A recent Hacker News thread, "Ask HN: Best way to host a website for 500 years?", prompts me to dust off this article that I’ve had sitting in my drafts folder for about four years now and haven’t been able to finish (apart from this offshoot piece, "The 100-year challenge", which is about how hard it is to make anything last over really long time scales). The basic question posed in the thread is this:
Say you wanted to host a personal page that can outlive you and be seen by the children of your grandchildren. Other than asking your progeny to keep paying the hosting bills, is there another way?
The thread devolves into two main categories of comments; either:
- Proposed technical solutions; or:
- Observations that it’s unlikely that anybody is going to care 500 years from now about anything that you wrote.
You can see plenty of evidence in the HN thread that the first category is difficult, whether it be in terms of technology challenges, or setting up durable legal structures, or financially.
As far as the second category goes, just look at the growth of the web:
By any metric you might care to measure (sites, pages, users etc), the amount of "stuff" — and producers of "stuff" — on the internet is growing exponentially. It’s difficult enough to attract attention in the present day; exponential growth makes the odds of producing something that will be considered noteworthy 500 years from today vanishingly small.
But all this is very abstract. I can make this much more concrete by looking at how well I’ve done at preserving data over my own puny lifespan.
- First up, on technical difficulty: I’ve tried hard to keep all the email I ever sent or received, and failed impressively, despite being obsessive about backups; through numerous lossy migrations between applications, providers, hosts, the oldest emails I can find date back about 15 years — this means I’ve straight up lost my first 10 or so years of email.

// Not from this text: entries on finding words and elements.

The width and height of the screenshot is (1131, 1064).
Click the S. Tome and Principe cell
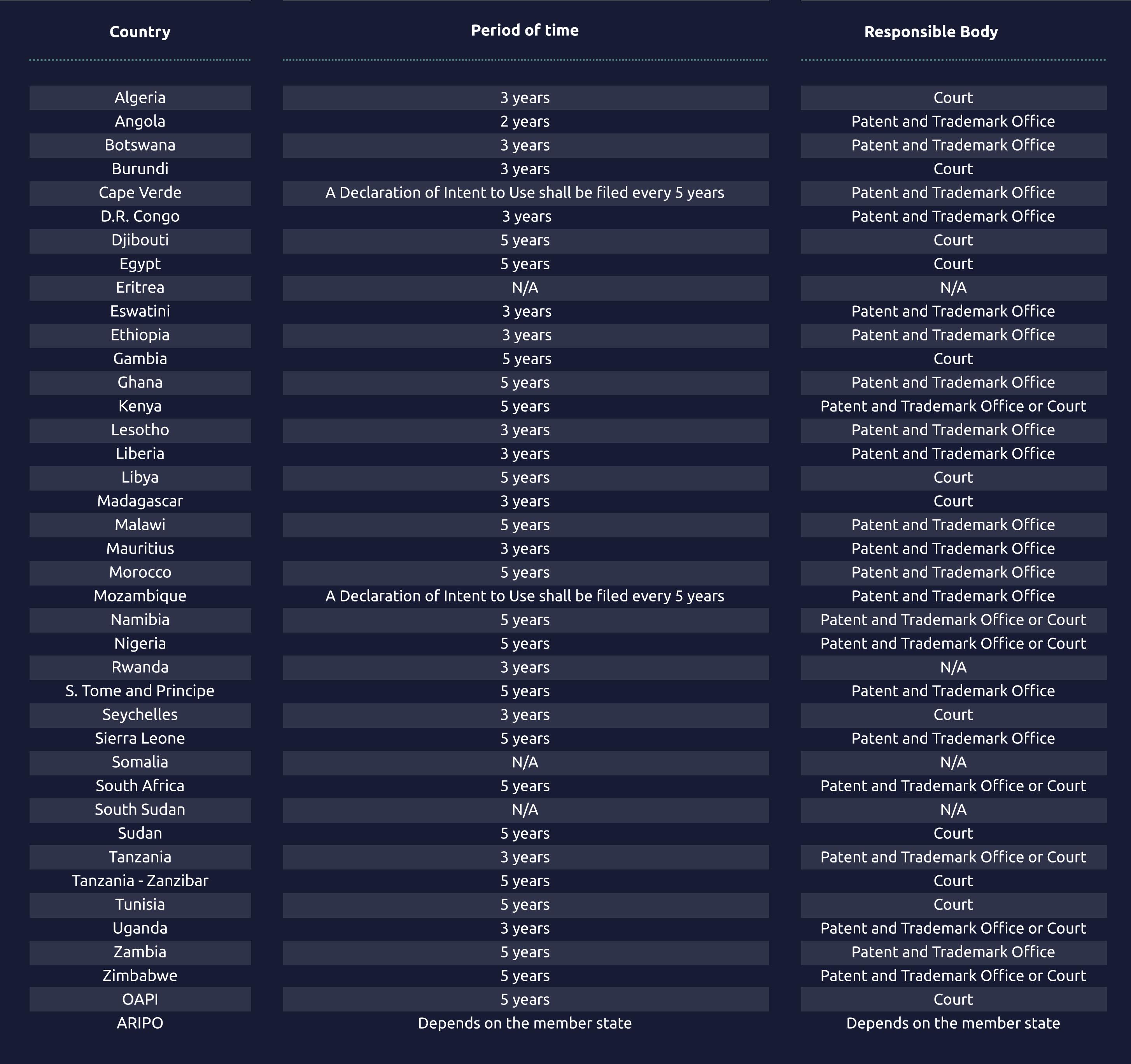click(x=140, y=691)
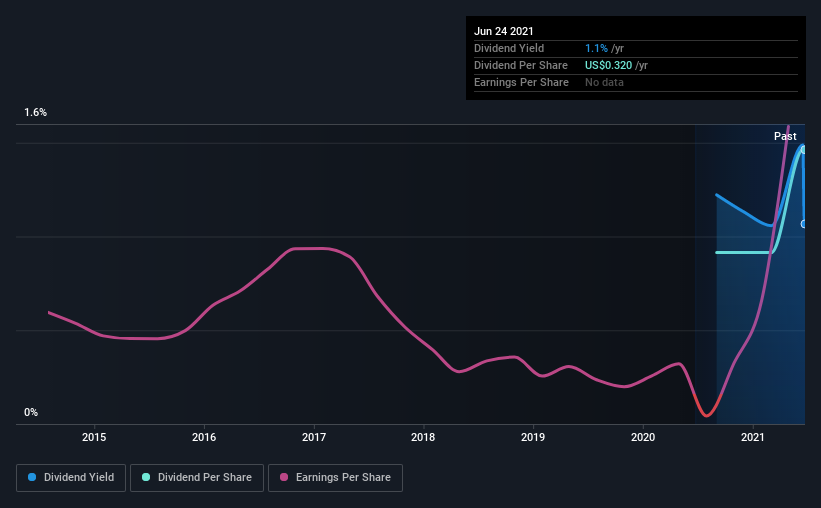Click the 2019 x-axis year label
Screen dimensions: 821x508
point(533,437)
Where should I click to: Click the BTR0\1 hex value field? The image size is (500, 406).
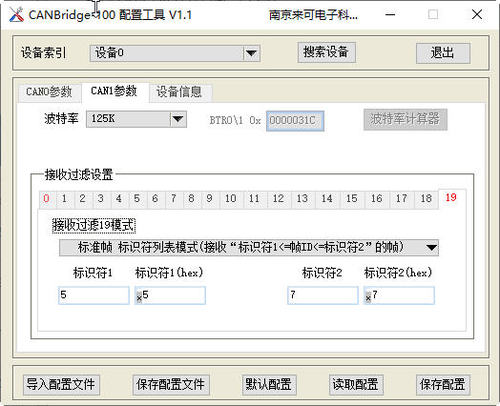tap(295, 121)
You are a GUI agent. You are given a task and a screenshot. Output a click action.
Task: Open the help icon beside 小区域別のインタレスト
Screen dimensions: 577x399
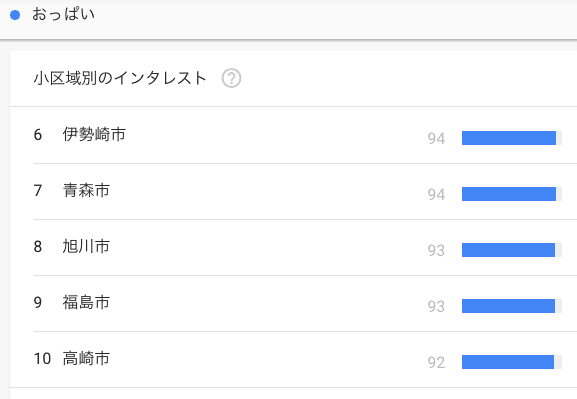(231, 78)
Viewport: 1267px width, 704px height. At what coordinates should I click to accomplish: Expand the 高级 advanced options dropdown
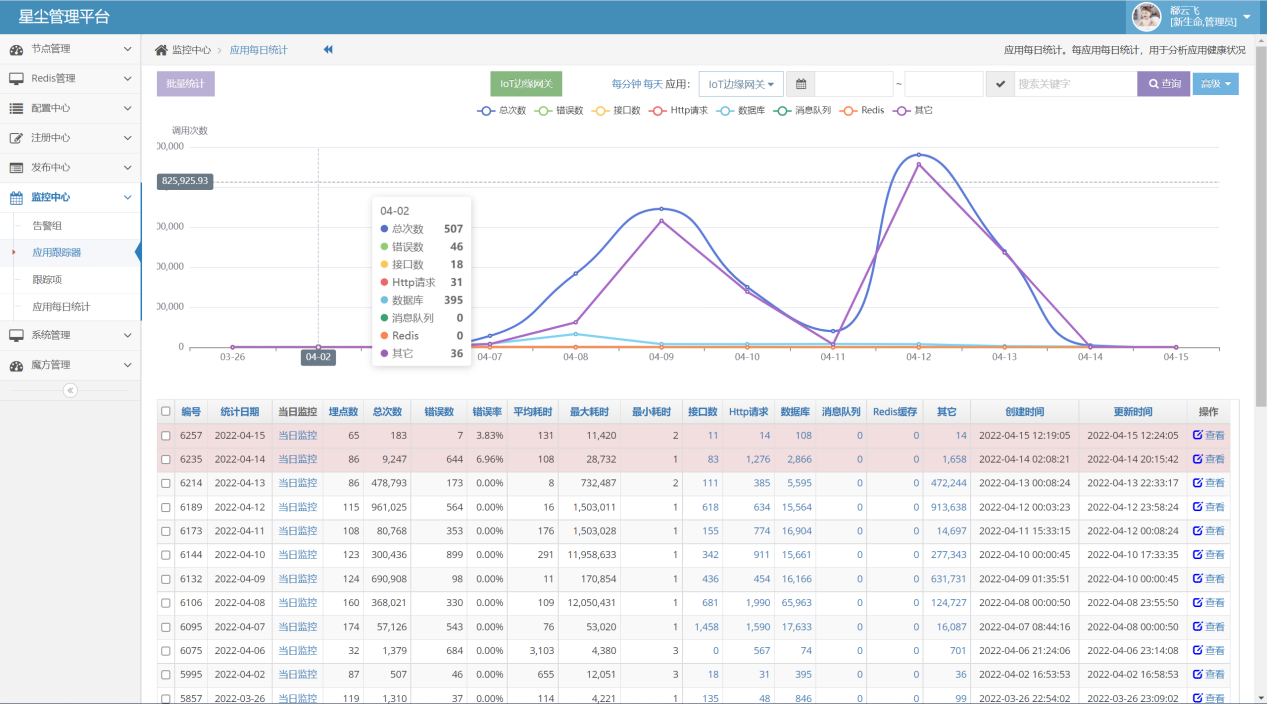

- Second, on noteworthiness: You would think I’d be interested in my own photos, but the sad truth is that even a "modestly sized" collection like mine (43.5K photos) is lethargy-inducingly large; I occasionally dig back through it looking for specific things, but computer-assisted search still ain’t that great despite our advances in machine learning — it’s hard for me to imagine my heirs having enough interest to trawl through all this stuff, with all the other stuff that will be competing for their attention in the future.
All of this leads me to conclude that while it is a fun intellectual exercise to think about how to make one’s data as durable as possible, one shouldn’t be deceived about any of this stuff having transcendental significance: none of this really matters enough to warrant making anything but a "reasonable best effort" at keeping things preserved, and one that doesn’t distract us too much as we head outside to go and smell the roses.